“I find it really difficult to invite people to hang out with me. I don’t want to intrude their life. I always feel like I’m a bit of a burden to people and I wonder if they’d be entertained enough if they spent time with me.
I’m a very anxious person, especially when it comes to meeting new people. I’ve been like that ever since I was a child. My Mum told me that I used to stand on the side and watch all the other kids play. Only after days and days would I actually feel comfortable enough to approach and interact. So I guess I’m still a bit like that.

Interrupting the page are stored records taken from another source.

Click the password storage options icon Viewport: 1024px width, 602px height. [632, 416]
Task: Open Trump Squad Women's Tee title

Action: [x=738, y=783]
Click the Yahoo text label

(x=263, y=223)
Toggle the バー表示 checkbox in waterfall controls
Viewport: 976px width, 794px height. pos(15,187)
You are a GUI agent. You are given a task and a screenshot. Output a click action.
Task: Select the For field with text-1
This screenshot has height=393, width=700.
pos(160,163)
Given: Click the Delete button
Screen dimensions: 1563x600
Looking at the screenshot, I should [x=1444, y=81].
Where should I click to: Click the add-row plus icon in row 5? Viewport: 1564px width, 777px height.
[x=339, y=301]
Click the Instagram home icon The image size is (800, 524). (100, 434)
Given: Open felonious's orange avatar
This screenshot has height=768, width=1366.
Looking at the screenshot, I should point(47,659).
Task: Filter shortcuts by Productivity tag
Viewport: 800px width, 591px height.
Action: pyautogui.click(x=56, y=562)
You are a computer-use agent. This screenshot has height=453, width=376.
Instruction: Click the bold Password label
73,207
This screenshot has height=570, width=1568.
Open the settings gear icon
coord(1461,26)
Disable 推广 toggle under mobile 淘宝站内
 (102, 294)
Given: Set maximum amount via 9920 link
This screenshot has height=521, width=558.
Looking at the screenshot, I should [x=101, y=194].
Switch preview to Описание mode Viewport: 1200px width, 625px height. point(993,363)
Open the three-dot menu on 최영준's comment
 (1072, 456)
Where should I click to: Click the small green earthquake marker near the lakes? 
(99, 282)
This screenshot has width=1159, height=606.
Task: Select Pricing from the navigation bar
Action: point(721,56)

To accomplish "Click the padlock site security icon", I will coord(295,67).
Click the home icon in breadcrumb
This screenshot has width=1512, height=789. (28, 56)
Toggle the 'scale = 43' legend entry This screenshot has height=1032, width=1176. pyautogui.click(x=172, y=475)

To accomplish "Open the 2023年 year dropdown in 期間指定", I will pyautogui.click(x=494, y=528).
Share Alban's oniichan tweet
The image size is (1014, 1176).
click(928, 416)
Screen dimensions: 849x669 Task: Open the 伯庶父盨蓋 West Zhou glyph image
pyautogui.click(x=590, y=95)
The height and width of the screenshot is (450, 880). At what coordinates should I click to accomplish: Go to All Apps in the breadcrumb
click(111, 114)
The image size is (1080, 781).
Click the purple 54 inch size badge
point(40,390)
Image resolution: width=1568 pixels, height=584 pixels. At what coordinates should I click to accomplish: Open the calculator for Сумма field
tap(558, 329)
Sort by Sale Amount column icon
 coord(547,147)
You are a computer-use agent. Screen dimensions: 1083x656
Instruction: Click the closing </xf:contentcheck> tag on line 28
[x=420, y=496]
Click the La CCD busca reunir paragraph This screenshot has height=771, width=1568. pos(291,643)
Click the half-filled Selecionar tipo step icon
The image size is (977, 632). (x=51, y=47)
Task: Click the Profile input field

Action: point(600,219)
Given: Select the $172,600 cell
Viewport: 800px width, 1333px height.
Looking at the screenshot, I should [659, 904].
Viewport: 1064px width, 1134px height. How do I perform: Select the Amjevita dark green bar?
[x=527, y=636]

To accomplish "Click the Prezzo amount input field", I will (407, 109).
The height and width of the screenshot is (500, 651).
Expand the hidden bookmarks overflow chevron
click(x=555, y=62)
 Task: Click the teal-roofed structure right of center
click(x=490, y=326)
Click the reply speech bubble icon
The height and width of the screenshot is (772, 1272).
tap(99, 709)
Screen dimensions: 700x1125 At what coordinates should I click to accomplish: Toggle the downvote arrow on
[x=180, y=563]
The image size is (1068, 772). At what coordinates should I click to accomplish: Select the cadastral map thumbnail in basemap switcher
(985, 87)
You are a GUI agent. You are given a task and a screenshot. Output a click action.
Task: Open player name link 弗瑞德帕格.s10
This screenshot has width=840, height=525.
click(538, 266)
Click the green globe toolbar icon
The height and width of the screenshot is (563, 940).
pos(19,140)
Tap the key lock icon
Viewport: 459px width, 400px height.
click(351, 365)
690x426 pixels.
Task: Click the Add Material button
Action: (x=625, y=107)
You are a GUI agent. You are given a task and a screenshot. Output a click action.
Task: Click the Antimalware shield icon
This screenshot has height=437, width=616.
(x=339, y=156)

I think people find me really weird when they meet me for the first time. I can be really shy. I think I just feel like I’m not interesting enough, or I’m afraid of saying something stupid. It’s through music and dancing that I feel totally free. When I’m dancing it feels like I can be whoever I want without worrying what people think….
I never want to be seen as vulnerable. This is especially true in romantic relationships. I probably come across as really cold and uninterested because I try to never show emotion. I don’t want to show my partner how hurt and fragile I am, so I keep it all to myself.
My Dad was a heavy alcoholic for twenty-something years, so I think I learnt this as a defence mechanism. He often got angry and I saw how hurt my Mum was by it all. He knew he could take advantage of her emotionally. Seeing my Mum be that fragile, I think I decided to never show anybody how hurt I am. It’s safer to pretend to that nothing touches me than to get hurt like that.
My Dad got sober maybe just four or five years ago and my relationship with him is improving. He can be quite difficult. He’s not very flexible and he’s set in his own ways. But I’m trying. I want a good relationship with him – he’s still my Dad!”